Ask HN: How to respond to client's request for additional integration work? - jimmy1
Hello HN, I have a tricky situation and unfortunately realizing I am very &quot;engineer&quot; minded when it comes to these situations and I need to put my &quot;business&quot; hat on.<p>We have an API that provides valuable leads to our partners. Currently we have over 50 partners that utilize this API. For all intents and purposes, the API is the product and we sell access to it.<p>We have one particular client that essentially is a low-tech client (meaning one without many tech resources at their disposal, and anything tech-work related will most likely go through a consultant or contractor for them) making a request that we basically integrate with <i>their</i> API. Although this isn&#x27;t an unreasonable request (especially at the right price) it is not a service we have the bandwidth to provide (we are a two person team and cannot feasibly provide custom integration for all of our clients) and it isn&#x27;t in our scope, contract, etc. We are not a software consultancy -- we run an API. (We also provide hosted leads on our SFTP server if clients prefer that method of delivery, but there advantages to using the API in that you can receive leads in real time)<p>We have tried to explain to this client that if they need our leads sent to their system (I believe they want us to integrate with their CRM solution), they could utilize something like a Zapier, but we do not provide integrations.<p>We have a phone call coming up with them shortly, and I want to make sure I navigate this situation gingerly. Thank you for all advice, truly.
======
CodingAdam
It seems that you have two options, First option, can you provide what the
client is asking without risking the product? If so go in the meeting prepared
with a project proposial and negotiate your price.

But if this is something too much to do and will eventually harm the product
since you said it its a two person team, then its probably best to let them
know that you cannot offer that service but be ready to offer them some
advice/recommendation, for example if you have a company in mind that could do
the job.

------
thinkingemote
Seems they might need you assistance in finding out what they actually need.
Just because they say we want X deosnt mean that's what they actually need.

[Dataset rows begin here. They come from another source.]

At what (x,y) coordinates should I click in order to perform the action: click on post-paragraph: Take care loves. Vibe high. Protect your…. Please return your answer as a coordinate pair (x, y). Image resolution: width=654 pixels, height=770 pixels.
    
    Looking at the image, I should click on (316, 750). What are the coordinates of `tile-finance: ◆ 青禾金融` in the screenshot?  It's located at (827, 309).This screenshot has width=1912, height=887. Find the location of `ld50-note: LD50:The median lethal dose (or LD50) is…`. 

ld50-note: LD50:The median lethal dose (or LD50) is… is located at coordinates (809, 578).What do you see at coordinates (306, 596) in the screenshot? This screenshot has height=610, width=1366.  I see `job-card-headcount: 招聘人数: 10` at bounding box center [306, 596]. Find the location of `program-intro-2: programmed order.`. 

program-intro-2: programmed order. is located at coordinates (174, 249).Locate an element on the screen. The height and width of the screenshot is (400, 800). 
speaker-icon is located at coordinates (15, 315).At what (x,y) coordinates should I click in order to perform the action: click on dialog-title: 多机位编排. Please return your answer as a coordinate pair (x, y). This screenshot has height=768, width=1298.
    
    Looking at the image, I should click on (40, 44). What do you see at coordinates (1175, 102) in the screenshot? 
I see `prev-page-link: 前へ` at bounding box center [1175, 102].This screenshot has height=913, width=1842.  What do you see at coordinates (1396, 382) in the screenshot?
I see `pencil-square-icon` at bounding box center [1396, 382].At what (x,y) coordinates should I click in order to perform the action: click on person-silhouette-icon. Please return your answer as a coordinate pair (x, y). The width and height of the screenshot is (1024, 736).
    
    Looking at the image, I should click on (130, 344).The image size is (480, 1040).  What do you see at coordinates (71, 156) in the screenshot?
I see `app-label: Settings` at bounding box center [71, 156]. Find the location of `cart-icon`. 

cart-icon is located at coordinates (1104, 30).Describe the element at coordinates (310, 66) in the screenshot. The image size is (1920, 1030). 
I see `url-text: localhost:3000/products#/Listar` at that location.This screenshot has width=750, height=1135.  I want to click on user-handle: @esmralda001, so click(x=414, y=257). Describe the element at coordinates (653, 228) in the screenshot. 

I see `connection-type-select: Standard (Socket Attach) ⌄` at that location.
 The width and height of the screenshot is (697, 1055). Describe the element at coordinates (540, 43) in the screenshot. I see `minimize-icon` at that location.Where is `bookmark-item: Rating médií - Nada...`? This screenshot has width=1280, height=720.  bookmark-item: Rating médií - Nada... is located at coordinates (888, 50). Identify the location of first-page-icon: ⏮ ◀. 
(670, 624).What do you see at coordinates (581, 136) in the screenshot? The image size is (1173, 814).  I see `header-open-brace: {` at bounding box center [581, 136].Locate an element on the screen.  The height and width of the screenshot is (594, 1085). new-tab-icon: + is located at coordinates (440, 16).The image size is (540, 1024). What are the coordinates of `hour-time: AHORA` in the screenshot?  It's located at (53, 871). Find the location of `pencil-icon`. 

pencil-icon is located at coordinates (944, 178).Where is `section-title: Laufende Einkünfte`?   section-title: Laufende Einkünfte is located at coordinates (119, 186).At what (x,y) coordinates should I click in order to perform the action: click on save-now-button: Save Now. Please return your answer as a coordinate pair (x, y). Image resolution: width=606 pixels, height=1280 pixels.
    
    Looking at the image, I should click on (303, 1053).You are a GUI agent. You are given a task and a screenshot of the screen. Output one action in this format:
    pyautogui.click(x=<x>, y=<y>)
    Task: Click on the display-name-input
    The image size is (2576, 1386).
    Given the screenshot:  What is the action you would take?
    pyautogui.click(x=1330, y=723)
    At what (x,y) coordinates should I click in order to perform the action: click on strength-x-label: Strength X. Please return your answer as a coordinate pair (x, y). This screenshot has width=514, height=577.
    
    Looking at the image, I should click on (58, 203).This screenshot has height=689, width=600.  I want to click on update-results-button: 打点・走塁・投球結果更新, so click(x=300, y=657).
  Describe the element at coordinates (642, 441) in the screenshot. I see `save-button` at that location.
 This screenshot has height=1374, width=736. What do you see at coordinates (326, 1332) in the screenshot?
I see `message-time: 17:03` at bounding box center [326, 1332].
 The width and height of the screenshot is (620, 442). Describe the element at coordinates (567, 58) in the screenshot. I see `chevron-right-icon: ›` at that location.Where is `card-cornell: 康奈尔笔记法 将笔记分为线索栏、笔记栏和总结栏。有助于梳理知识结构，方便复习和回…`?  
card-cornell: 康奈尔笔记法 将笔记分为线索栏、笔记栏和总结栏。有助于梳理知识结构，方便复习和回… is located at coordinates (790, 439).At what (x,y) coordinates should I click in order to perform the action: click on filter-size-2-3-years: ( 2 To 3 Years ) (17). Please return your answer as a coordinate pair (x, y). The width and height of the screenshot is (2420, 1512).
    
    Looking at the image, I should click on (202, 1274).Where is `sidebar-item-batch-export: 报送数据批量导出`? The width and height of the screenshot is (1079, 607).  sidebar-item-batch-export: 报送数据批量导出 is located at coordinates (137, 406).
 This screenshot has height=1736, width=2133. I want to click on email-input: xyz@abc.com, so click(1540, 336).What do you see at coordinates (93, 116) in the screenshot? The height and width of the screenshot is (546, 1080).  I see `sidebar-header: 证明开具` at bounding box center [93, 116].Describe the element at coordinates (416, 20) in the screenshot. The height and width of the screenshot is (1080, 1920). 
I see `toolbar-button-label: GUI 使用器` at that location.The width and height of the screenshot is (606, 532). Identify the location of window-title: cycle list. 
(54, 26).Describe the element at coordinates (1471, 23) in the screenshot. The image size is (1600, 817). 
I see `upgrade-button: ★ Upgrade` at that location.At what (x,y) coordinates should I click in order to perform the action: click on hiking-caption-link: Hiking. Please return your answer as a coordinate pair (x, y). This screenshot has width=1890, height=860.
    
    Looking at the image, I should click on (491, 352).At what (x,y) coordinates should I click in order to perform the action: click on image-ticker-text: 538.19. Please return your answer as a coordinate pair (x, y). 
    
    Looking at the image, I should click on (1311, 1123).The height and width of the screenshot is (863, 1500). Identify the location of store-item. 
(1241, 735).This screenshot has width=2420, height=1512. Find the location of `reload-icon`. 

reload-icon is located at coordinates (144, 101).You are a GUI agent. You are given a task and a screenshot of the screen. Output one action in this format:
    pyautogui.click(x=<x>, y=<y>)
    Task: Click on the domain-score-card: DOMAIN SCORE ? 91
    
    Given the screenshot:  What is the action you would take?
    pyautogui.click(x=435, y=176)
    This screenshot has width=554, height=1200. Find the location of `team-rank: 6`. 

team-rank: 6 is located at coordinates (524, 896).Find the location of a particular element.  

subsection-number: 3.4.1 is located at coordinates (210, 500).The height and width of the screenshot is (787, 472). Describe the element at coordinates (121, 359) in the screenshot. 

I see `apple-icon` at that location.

So, requirements specification, user stories etc.

The next thing is to tell them you will sort it, charge them lots and just
subcontract to some freelancers or another company if your own cannot handle
the extra work load.

------
gus_massa
Are they using some popular framework? Do other clients (or potential clients)
use it?

------
chrisbennet
Be nice, but lose the client in some fashion.

Concentrate your limited resources on your core business.